Study material:
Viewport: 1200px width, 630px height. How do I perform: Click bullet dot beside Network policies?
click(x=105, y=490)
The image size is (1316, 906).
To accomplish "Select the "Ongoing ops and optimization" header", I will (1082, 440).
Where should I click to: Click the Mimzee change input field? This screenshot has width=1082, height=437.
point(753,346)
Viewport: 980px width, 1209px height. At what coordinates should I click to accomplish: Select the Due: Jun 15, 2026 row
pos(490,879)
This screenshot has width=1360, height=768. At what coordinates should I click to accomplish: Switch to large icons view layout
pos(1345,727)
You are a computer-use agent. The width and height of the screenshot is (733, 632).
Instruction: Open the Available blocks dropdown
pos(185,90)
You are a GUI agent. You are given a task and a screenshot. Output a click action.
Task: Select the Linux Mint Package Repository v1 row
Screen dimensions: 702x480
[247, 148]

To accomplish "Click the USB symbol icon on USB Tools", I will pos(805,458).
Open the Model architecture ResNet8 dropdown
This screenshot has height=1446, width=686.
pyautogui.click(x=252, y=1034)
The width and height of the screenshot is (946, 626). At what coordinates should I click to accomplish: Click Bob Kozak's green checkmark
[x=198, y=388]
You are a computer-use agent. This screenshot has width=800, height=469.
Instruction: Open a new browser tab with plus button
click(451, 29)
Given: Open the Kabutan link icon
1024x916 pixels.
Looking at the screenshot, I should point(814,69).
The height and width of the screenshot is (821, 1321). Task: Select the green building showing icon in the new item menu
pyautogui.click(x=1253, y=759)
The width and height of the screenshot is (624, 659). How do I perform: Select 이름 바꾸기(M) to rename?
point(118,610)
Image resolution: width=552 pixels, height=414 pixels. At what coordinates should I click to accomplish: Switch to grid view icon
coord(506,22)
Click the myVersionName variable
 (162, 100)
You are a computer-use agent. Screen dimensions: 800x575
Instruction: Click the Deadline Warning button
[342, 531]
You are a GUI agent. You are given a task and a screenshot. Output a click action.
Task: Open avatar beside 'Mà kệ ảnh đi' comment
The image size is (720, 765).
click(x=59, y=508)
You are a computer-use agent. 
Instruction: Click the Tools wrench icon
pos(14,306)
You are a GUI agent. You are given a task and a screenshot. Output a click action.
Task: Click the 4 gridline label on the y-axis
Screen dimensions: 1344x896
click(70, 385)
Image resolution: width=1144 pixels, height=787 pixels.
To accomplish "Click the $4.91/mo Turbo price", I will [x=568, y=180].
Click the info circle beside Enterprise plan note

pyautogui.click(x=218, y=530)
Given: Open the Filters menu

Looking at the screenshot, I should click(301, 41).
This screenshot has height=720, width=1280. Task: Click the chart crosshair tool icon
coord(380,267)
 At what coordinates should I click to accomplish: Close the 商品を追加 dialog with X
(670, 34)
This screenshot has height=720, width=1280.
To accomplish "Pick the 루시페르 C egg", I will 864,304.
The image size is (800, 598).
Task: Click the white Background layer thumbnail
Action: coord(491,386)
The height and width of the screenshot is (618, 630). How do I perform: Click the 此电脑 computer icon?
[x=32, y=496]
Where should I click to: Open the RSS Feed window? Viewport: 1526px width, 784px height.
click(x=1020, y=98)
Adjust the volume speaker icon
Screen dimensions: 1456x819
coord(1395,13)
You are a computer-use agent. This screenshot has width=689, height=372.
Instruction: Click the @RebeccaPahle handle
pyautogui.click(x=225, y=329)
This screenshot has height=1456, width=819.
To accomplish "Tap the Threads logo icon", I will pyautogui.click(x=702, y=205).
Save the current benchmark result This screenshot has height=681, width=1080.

Work request: Each entry above has to be transcribed exactly as it appears.

The answer:
Viewport: 1200px width, 630px height. How do I perform: Click bullet dot beside Network policies?
click(x=105, y=490)
The image size is (1316, 906).
To accomplish "Select the "Ongoing ops and optimization" header", I will (1082, 440).
Where should I click to: Click the Mimzee change input field? This screenshot has width=1082, height=437.
point(753,346)
Viewport: 980px width, 1209px height. At what coordinates should I click to accomplish: Select the Due: Jun 15, 2026 row
pos(490,879)
This screenshot has width=1360, height=768. At what coordinates should I click to accomplish: Switch to large icons view layout
pos(1345,727)
You are a computer-use agent. The width and height of the screenshot is (733, 632).
Instruction: Open the Available blocks dropdown
pos(185,90)
You are a GUI agent. You are given a task and a screenshot. Output a click action.
Task: Select the Linux Mint Package Repository v1 row
Screen dimensions: 702x480
[247, 148]

To accomplish "Click the USB symbol icon on USB Tools", I will pos(805,458).
Open the Model architecture ResNet8 dropdown
This screenshot has height=1446, width=686.
pyautogui.click(x=252, y=1034)
The width and height of the screenshot is (946, 626). At what coordinates should I click to accomplish: Click Bob Kozak's green checkmark
[x=198, y=388]
You are a computer-use agent. This screenshot has width=800, height=469.
Instruction: Open a new browser tab with plus button
click(451, 29)
Given: Open the Kabutan link icon
1024x916 pixels.
Looking at the screenshot, I should point(814,69).
The height and width of the screenshot is (821, 1321). Task: Select the green building showing icon in the new item menu
pyautogui.click(x=1253, y=759)
The width and height of the screenshot is (624, 659). How do I perform: Select 이름 바꾸기(M) to rename?
point(118,610)
Image resolution: width=552 pixels, height=414 pixels. At what coordinates should I click to accomplish: Switch to grid view icon
coord(506,22)
Click the myVersionName variable
 (162, 100)
You are a computer-use agent. Screen dimensions: 800x575
Instruction: Click the Deadline Warning button
[342, 531]
You are a GUI agent. You are given a task and a screenshot. Output a click action.
Task: Open avatar beside 'Mà kệ ảnh đi' comment
The image size is (720, 765).
click(x=59, y=508)
You are a computer-use agent. 
Instruction: Click the Tools wrench icon
pos(14,306)
You are a GUI agent. You are given a task and a screenshot. Output a click action.
Task: Click the 4 gridline label on the y-axis
Screen dimensions: 1344x896
click(70, 385)
Image resolution: width=1144 pixels, height=787 pixels.
To accomplish "Click the $4.91/mo Turbo price", I will [x=568, y=180].
Click the info circle beside Enterprise plan note

pyautogui.click(x=218, y=530)
Given: Open the Filters menu

Looking at the screenshot, I should click(301, 41).
This screenshot has height=720, width=1280. Task: Click the chart crosshair tool icon
coord(380,267)
 At what coordinates should I click to accomplish: Close the 商品を追加 dialog with X
(670, 34)
This screenshot has height=720, width=1280.
To accomplish "Pick the 루시페르 C egg", I will 864,304.
The image size is (800, 598).
Task: Click the white Background layer thumbnail
Action: coord(491,386)
The height and width of the screenshot is (618, 630). How do I perform: Click the 此电脑 computer icon?
[x=32, y=496]
Where should I click to: Open the RSS Feed window? Viewport: 1526px width, 784px height.
click(x=1020, y=98)
Adjust the volume speaker icon
Screen dimensions: 1456x819
coord(1395,13)
You are a computer-use agent. This screenshot has width=689, height=372.
Instruction: Click the @RebeccaPahle handle
pyautogui.click(x=225, y=329)
This screenshot has height=1456, width=819.
To accomplish "Tap the Threads logo icon", I will pyautogui.click(x=702, y=205).
Save the current benchmark result This screenshot has height=681, width=1080.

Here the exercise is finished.